Intro

A while ago, I was given a binary file reading script written using MATLAB. The scripts goal was to read a binary output file from an Inertial Measurement Unit (IMU) into a MATLAB matrix. What I worked on was converting the code from MATLAB to C++, specifically for use with the Armadillo C++ Matrix Library. Furthermore, I wanted to embed it within the gmwm R package that provides a method for modeling IMU error processes. ‘Twas here that the tale begins.

Binary 1-0

Binary file formats are a bit different than an ASCII format, which is what we are accustom to seeing. Specifically, a binary file contains blocks of strings such as “01000010 01101100 01100001 01100011 01101011” to represent the traditional word: “black”. To view the files, you really cannot use your traditional IDE since more often than not they will try to convert file encoding into UTF-8 or Windows ISO. Instead, you should seek out a binary file editor (Windows: Hexplorer, OS X: Hex Fiend, Linux: xxd -b shell )

Conversion from MATLAB to C++

The function was easily ported from MATLAB into C++. The main differences between the two versions settled around how I structured the IMU data type and, as you guessed it, how the binary file was read. The later was very problematic as it related to cross-platform deployment. The entire IMU function is available on GitHub for you to peruse or use in your standalone applications per the LICENSE.

The Bug

The binary record format was either all double or a double and 6 longs for int. On Windows, everything just “worked” on the C++ port. I was able to easily recover the data within the matrix. However, on OS X, it was a mess. Only IMU binary record formats that used double exclusively were able to be loaded. When a record format contained long, the results were really, really odd.
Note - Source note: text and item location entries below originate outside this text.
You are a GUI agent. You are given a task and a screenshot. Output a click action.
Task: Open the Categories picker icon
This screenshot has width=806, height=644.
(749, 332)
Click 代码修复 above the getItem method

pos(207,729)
The worst part is the bug came up as I was doing a live action demo on OS X. So, when I went back to my Windows development machine, I couldn’t replicate it at all. Thinking it was just a corrupted file, I went back to try to demo it again. Yet again, the bug raised its head.

When I started this section, it might have seemed odd that I wrote the data type as a long for int instead of long int. Part of the reason for that was the original code showed long as the primitive type. The other part is I wanted to emphasis that long by default is associated with int. So, long is equivalent to long int.

With this being said, I narrowed it down after several bits of running the code on my Windows machine and then running it on OS X to being related to the data types I was using. I coded up a straight forward primitive data comparison file:

#include <Rcpp.h>   // Way to bundle C++ with R, replace with normal C++ header
#include <stdint.h>

// [[Rcpp::export]]
void sizeme() {
  std::cout << "Size of double: " << sizeof(double) << std::endl;
  std::cout << "Size of long double: " << sizeof(long double) << std::endl;

  std::cout << "Size of float: " << sizeof(float) << std::endl;

  std::cout << "Size of int: " << sizeof(int) << std::endl;
  std::cout << "Size of long int: " << sizeof(long int) << std::endl;
  std::cout << "Size of long: " << sizeof(long) << std::endl;
  
  std::cout << "Size of int32_t: " << sizeof(int32_t) << std::endl;
}

/*** R
sizeme()
*/

Under gcc on Windows, data types* have the following values:

  • Size of double: 8
  • Size of long double: 16
  • Size of float: 4
  • Size of int: 4
  • Size of long int: 4
  • Size of long: 4
  • Size of int32_t: 4

Under clang on OS X, data types* have the following values:

  • Size of double: 8
  • Size of long double: 16
  • Size of float: 4
  • Size of int: 4
  • Size of long int: 8
  • Size of long: 8
  • Size of int32_t: 4

* Above given in bytes…

Notice that a difference exist in the amount of bytes allocated to the long int type between OS X and Windows of 4 bytes. At long last, the reason was becoming clear what the issue was and what the solution is.

Solution

Use portable integer types!

Type Description Value Range [min, max]
int8_t 8-bit signed integer $[-2^{7}, 2^{7} - 1]$
uint8_t 8-bit unsigned integer $[0, 2^{8} - 1]$
int16_t 16-bit signed integer $[-2^{15}, 2^{15} - 1]$
uint16_t 16-bit unsigned integer $[0, 2^{16} - 1]$
int32_t 32-bit signed integer $[-2^{31}, 2^{31} - 1]$
uint32_t 32-bit unsigned integer $[0, 2^{32} - 1]$
int64_t 64-bit signed integer $[-2^{63}, 2^{63} - 1]$
uint64_t 64-bit unsigned integer $[0, 2^{64} - 1]$

These primitive data types are guaranteed to have the same byte value across platforms. However, depending on the C++ compiler, they may or may not be declared! Though, since the world has moved on from the era of C++98, except for R, this is less likely but I would be remissed if I didn’t mention it as a potential future source of error.

Specifically, I ended up using int32_t in place of long to ensure the buffer had adequate space for the file to be read into.